Background: The complexity of a medication regimen is related to the multiple characteristics of the prescribed regimen and can negatively influence the health outcomes of patients.
Objective: To propose cut-off points in the complexity of pharmacotherapy to distinguish between patients with low and high complexities seen in a primary health care (PHC) setting to enable prioritization of patient management.

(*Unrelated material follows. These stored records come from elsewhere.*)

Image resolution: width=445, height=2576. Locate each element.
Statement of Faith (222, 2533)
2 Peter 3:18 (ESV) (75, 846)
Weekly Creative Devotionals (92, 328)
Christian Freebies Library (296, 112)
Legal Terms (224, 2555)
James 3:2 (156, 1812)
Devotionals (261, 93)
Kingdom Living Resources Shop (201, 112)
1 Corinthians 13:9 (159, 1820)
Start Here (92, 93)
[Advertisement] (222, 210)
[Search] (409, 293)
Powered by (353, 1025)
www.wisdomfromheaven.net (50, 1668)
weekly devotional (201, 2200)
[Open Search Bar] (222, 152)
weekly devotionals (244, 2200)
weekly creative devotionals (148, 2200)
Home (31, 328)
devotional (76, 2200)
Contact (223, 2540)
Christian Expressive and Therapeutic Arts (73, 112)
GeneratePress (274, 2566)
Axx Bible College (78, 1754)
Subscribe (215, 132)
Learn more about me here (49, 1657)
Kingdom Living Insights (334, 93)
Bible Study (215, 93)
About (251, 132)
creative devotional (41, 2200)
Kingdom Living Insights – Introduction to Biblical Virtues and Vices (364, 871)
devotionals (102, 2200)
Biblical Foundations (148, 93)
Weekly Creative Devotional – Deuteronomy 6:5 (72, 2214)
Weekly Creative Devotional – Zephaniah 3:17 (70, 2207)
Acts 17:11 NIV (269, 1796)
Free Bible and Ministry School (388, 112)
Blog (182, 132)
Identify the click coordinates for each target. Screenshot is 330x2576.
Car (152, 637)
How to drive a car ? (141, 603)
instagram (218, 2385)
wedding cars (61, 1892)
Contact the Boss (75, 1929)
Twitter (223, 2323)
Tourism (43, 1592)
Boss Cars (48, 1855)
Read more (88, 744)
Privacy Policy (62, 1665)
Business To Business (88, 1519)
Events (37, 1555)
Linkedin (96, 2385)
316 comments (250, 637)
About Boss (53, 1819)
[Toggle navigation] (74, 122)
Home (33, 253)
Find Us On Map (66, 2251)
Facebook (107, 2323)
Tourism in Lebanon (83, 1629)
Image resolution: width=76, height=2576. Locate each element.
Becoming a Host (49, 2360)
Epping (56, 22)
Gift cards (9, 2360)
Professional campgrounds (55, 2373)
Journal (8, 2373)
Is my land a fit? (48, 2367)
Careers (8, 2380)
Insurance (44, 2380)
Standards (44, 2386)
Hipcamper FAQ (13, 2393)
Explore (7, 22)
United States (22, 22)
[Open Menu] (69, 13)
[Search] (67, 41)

Methods: This is a cross-sectional study, which included 517 adult and elderly patients, analyzing different cut-off points to define the strata of low and high pharmacotherapy complexities based on percentiles of the population evaluated. Data collection began with the solicitation of prescriptions, followed by a questionnaire that was administered by an interviewer. The complexity of a medication regimen was estimated from the Medication Regimen Complexity Index (MRCI). High complexity pharmacotherapy scores were analyzed from patient profiles, the use of health services, and pharmacotherapy. The criteria for subject inclusion in the sample population were as follows: inhabitant of the area covered by the municipality, 18 years or older, and being prescribed at least one drug during the collection period. Exclusion criteria at the time of collection were the use of any medication whose prescription was not available. All medications were accessed through the Primary Healthcare Service (PHS).
Results: The median total pharmacotherapy complexity score was 8.5. High MRCI scores were correlated with age, medications taken with in the Brazilian PHS, having at least one potential drug-related problem, receiving up to eight years of schooling, number of medications and polypharmacy (five or more medicines), number of medical conditions, number of medical appointments, and number of cardiovascular diseases and endocrine metabolic diseases. We suggest different complexity tracks according to age (e.g., adult or elderly) that consider the pharmacotherapy and population coverage characteristics as high complexity limits. For the elderly patients, the tracks were as follows: MRCI≥25.4, MRCI≥20.9, MRCI≥17.5, MRCI≥15.7, MRCI≥14.0, and MRCI≥13.0. For adult patients, the limits of high complexity were MRCI≥25.1; MRCI ≥ 23.8; MRCI≥21.0; MRCI≥17.0; MRCI≥16.5; and MRCI≥15.5.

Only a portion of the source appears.